Glandon: No, I think that's a great question, and this makes me think of a conversation that you had with Noah Smith, where he made a couple of really interesting points. I think you pushed back in a similar way, sort of asking, "Okay, well, what should macroeconomists do?" His answer was something like, "Aim lower, and focus on some basic things in the economy, like, what's the intertemporal rate of substitution?” And, "Okay, let's try to get some clean estimates on the really important parameters in our DSGE models." And I think we actually do see a fair amount of research that's going into that.
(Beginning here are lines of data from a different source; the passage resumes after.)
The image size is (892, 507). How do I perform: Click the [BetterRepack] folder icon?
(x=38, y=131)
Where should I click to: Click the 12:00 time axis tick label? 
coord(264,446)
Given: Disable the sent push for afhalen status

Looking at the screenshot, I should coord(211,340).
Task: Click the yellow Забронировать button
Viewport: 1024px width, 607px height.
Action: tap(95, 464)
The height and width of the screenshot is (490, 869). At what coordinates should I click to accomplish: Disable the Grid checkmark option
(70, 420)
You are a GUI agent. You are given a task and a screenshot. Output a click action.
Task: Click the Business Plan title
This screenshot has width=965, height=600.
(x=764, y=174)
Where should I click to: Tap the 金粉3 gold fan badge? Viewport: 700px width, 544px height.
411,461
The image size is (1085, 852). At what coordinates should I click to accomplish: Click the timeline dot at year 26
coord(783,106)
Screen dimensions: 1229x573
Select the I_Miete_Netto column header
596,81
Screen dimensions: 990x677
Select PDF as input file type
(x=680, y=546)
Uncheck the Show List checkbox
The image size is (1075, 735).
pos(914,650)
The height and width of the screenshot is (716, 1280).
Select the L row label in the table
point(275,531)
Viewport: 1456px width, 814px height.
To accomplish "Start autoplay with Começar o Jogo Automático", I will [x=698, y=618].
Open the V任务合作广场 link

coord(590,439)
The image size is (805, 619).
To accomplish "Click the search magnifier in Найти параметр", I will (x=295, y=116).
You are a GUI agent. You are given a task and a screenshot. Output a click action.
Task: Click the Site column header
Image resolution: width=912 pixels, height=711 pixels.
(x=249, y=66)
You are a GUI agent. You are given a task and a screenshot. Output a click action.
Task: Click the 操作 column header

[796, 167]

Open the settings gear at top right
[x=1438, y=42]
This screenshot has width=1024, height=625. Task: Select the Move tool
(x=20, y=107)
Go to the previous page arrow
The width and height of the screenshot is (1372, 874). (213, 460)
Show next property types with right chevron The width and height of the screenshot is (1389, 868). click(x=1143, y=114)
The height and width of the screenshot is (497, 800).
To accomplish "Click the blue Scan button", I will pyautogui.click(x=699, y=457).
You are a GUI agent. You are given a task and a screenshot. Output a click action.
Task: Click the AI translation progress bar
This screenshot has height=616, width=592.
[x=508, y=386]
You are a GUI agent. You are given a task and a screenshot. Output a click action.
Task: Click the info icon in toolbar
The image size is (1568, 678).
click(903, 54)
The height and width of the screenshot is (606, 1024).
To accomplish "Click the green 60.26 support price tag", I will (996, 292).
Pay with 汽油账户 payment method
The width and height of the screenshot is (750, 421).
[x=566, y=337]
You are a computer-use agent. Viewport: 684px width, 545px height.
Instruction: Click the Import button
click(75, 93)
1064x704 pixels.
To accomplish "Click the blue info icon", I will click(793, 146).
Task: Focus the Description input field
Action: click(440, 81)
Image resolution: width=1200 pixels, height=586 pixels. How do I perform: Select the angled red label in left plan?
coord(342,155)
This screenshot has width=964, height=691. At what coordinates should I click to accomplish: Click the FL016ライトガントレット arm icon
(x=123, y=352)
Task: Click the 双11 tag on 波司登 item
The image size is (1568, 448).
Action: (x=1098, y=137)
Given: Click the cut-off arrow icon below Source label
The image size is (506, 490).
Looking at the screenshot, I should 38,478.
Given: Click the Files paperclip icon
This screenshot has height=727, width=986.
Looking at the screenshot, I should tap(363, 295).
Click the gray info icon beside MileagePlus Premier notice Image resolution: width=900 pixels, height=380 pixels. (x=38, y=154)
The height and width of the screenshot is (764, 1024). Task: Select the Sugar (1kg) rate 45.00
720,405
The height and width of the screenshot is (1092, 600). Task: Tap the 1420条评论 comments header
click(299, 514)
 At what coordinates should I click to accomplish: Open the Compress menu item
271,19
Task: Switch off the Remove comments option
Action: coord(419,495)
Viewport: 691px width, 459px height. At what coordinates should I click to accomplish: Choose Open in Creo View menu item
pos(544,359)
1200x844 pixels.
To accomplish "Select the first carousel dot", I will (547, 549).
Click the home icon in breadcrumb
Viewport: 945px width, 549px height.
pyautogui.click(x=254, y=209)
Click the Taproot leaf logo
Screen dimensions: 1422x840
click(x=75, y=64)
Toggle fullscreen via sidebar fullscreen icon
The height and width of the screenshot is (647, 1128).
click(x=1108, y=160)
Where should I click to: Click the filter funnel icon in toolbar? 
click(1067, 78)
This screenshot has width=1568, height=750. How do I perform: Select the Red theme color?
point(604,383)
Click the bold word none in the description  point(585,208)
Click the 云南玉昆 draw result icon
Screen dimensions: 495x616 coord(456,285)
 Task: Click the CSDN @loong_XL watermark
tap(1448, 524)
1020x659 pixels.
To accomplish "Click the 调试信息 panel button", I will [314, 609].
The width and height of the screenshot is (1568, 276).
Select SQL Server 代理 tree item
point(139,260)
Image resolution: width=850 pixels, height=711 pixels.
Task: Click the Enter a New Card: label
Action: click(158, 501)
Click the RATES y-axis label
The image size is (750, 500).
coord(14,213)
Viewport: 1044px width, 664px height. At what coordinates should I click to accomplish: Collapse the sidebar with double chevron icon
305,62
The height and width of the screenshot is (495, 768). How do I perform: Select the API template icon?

Glandon: It's this cycle that involves lots of different research approaches. One is to focus at a very narrow level and see what's going on in the data, how people are behaving in sort of very narrowly defined situations, and then seeing if we can use what we learn there to inform the building of our DSGE models, which I agree is the only way you can really do a credible job with policy experiments at the macroeconomic level. For example, we do see a pretty big increase in the use of causal inference. I kind of think of that as doing a little bit more of what Noah Smith wanted from macroeconomists, to aim lower, look at really narrow situations, and see if we can figure out how people behave, and then incorporate that into our--

Beckworth: …Into a bigger question. I think where I'm coming from is, I'm now more in the policy world. So, we have to wrestle with some of these questions that are more ambitious. Do you look at the aggregate data, do you look at things going on at a higher level? Although, understandably, we've got to look at what's underneath the hood and the details as well. So, we don't have the luxury of properly estimating an Euler equation, getting the parameters. We've got to go to the top, and what's happening? Why hasn't the Fed's rate hikes, for example, done more to slow down the heat in the economy? We're seeing some slowdown. Why was the Phillips curve flat? What is the link between inflation and fiscal policy? All of these big questions, big macro ideas, and maybe it's… again, just me here in the policy world, and maybe that's an interesting question. I wonder what role think tanks, central bank type papers, have on the conversation in macro versus traditional academia. I know you didn't answer that in your paper, but any thoughts on those two different places?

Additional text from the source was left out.